- Source passage -
+-------+

After the data feed is added, Metrics Advisor will attempt to ingest metric data from the specified start date. It will take some time for data to be fully ingested, and you can view the ingestion status by clicking Ingestion progress at the top of the data feed page. If data is ingested, Metrics Advisor will apply detection, and continue to monitor the source for new data.
When detection is applied, you can select one of the metrics listed in data feed to find the Metric detail page to:
- View visualizations of all time series slices under this metric
- Update detecting configuration to meet expected results
- Set up notification for detected anomalies
-
Select the Visit data-feed: covid-ages button to navigate to the data feed overview page.
-
In the data feed page, select the
count
metric under the Metrics section. -
To modify the inspected time window, change the start and end time of the interval from the calendar above the graphic representations. Set the interval to start from
2021-01-01
to2021-04-15
-
Make sure you see the ingestion process completed on recent historical data (1) as illustrated in the picture bellow. When all data is ingested, in the left configuration section, under the Metric-level configuration (2) change the default metric-level configuration to use Smart detection and set the sensitivity level to 81 and use this configuration:
- Value Out of boundary is anomaly
- Do not report anomaly until 10% of latest 1 points are detected as anomalies.
Note
To view the diagnostic insights, click on the red dots (3) on time series visualizations, which represent detected anomalies and select the link To incident hub.
Spend a few minutes to change some parameters inside the Metric-level configuration section and observe the change of reported anomalies (red points) on the series data representation.
- In the metrics browser page, select the Incidents tab and filter the list to see the incidents related to number of cases that required hospitalization hosp_yn =
Yes
. Select the anomaly reported for SUM of hospitalized cases.
-
In the incidents hub, notice the Root cause section where you should find reported the main contributors for the detected anomaly, age groups that contributed to the sum of cases reported as anomaly. Also, in the Diagnostic tree, hover on each age group node to investigate its contribution to the incident.
-
In the Diagnostics (1) section, navigate to Metrics drill-down (2) and notice the current point Value (number of cases) and the Diff from the identified Baseline (3). Choose the age_group dimension to drill-down by it and check the same Delta percent and Diff value from the baseline for the anomalies detected in the current point.
As an optional exercise, you can create a different detection configuration, based on hard thresholds rather than smart detection.
To do this, go back to the metric detection configuration screen and try a new configuration as follows (1):
- Hard threshold
- Value Out of range Min: 1000 and Max: 9000 is an anomaly
- Do not report anomaly until 100% of latest 10 points are detected as anomalies
We should have marked as anomalies the points in time where number of cases is bellow or above a fixed threshold for 10 continous points in time.(Notice the yellow dots (2) before the reported anomalies and how the threashold is delimited by the red horizontal lines (3)).

+-------+

- Material shown -
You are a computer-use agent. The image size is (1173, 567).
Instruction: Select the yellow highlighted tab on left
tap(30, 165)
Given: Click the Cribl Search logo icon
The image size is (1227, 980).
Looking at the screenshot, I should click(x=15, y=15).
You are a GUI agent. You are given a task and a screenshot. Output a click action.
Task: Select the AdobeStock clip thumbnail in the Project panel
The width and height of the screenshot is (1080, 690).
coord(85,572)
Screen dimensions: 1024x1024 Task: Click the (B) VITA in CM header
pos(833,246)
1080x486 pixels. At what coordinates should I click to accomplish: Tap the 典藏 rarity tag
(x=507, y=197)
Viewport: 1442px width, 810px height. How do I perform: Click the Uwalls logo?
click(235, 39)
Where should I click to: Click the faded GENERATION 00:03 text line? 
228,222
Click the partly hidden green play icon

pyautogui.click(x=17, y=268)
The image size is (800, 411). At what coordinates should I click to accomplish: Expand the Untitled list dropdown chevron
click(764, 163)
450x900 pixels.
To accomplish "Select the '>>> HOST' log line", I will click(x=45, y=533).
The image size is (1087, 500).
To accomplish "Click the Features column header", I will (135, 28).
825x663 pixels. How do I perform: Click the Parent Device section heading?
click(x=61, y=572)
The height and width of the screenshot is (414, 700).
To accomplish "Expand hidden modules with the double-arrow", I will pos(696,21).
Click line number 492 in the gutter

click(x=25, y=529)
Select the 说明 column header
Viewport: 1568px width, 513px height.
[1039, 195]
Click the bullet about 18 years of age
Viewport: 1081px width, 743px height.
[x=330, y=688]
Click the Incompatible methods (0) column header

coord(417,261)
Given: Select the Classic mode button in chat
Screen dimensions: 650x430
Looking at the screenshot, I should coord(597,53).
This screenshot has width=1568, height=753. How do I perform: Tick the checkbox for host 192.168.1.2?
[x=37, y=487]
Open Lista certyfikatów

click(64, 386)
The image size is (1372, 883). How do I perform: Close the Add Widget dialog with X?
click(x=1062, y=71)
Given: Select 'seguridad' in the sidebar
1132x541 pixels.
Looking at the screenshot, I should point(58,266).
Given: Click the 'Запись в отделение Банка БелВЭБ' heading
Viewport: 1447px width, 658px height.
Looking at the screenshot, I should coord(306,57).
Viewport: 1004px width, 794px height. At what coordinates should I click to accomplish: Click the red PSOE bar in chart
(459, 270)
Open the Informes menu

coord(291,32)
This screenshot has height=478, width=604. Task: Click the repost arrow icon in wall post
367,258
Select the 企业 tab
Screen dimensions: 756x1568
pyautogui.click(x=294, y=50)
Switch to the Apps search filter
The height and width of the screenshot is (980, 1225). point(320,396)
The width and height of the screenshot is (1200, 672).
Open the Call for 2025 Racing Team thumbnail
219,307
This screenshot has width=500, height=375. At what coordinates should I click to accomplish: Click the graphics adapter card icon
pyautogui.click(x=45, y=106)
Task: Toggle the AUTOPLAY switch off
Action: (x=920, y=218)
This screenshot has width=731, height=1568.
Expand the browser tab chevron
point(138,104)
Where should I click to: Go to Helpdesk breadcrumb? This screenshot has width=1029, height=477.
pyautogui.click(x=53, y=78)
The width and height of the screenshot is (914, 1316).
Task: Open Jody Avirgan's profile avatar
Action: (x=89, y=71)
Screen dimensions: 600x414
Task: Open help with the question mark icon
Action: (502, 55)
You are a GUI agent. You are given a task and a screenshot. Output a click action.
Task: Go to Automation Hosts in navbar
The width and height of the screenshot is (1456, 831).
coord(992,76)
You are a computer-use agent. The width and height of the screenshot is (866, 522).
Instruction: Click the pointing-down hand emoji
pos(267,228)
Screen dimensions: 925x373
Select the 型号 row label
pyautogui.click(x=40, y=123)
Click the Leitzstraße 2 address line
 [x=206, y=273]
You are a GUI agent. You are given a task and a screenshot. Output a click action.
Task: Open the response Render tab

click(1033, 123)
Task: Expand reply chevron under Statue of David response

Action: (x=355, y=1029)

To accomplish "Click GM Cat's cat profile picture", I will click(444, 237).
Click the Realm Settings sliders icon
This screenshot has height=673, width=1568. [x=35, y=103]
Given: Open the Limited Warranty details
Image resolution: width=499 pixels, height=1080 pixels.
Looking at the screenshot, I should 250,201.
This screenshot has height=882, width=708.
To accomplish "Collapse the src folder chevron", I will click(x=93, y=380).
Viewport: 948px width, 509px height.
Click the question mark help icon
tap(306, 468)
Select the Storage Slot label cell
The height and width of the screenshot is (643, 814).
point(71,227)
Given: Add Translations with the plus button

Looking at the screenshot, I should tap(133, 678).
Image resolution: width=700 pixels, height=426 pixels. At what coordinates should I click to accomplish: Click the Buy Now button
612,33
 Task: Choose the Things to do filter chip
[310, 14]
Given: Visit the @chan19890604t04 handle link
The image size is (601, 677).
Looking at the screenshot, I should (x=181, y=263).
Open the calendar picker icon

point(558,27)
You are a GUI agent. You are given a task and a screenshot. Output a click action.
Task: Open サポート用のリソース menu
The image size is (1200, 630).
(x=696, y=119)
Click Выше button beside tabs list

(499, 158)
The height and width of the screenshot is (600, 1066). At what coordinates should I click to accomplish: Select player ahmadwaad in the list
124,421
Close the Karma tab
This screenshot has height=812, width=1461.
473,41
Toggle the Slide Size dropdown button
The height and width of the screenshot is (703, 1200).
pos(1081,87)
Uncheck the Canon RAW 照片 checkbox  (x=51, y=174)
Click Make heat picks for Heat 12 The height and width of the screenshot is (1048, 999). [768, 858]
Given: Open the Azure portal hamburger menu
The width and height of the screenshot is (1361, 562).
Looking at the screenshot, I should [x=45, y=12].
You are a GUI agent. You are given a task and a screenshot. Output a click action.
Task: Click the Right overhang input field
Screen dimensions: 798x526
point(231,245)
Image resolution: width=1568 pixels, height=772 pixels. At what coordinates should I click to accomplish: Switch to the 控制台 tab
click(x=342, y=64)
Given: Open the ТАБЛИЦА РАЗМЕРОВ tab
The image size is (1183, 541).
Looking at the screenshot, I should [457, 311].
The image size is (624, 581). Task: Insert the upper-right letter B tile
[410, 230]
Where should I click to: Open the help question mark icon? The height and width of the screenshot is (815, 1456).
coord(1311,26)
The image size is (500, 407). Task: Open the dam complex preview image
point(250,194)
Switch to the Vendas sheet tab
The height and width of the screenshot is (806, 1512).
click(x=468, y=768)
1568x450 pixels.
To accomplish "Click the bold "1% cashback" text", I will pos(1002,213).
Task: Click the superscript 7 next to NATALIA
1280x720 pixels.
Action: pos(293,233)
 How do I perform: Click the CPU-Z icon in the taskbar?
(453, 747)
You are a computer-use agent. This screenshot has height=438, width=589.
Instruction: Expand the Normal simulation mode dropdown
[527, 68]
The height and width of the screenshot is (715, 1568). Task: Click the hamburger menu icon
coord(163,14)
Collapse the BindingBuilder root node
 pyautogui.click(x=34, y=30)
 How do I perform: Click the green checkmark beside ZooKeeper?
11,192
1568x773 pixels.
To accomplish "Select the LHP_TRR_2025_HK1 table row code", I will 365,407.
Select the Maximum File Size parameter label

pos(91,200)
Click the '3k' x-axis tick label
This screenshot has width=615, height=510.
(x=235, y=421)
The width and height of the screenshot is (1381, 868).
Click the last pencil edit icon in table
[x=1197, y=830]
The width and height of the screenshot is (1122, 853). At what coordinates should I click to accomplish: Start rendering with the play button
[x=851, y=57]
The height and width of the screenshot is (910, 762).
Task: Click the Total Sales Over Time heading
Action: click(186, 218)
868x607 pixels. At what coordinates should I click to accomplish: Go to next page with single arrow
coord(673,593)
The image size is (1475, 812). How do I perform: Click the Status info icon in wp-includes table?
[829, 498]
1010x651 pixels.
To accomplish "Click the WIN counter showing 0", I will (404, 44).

+-------+

- Your tasks -
- a) In the Metrics Advisor walkthrough, what sensitivity level is Smart detection given in the metric-level configuration?
- b) List every action that the Metrics Advisor walkthrough says the Metric detail page allows once detection is applied.

- Task responses -
- a) 81

- b)
- View visualizations of all time series slices under the metric
- Update the detecting configuration to meet expected results
- Set up notification for detected anomalies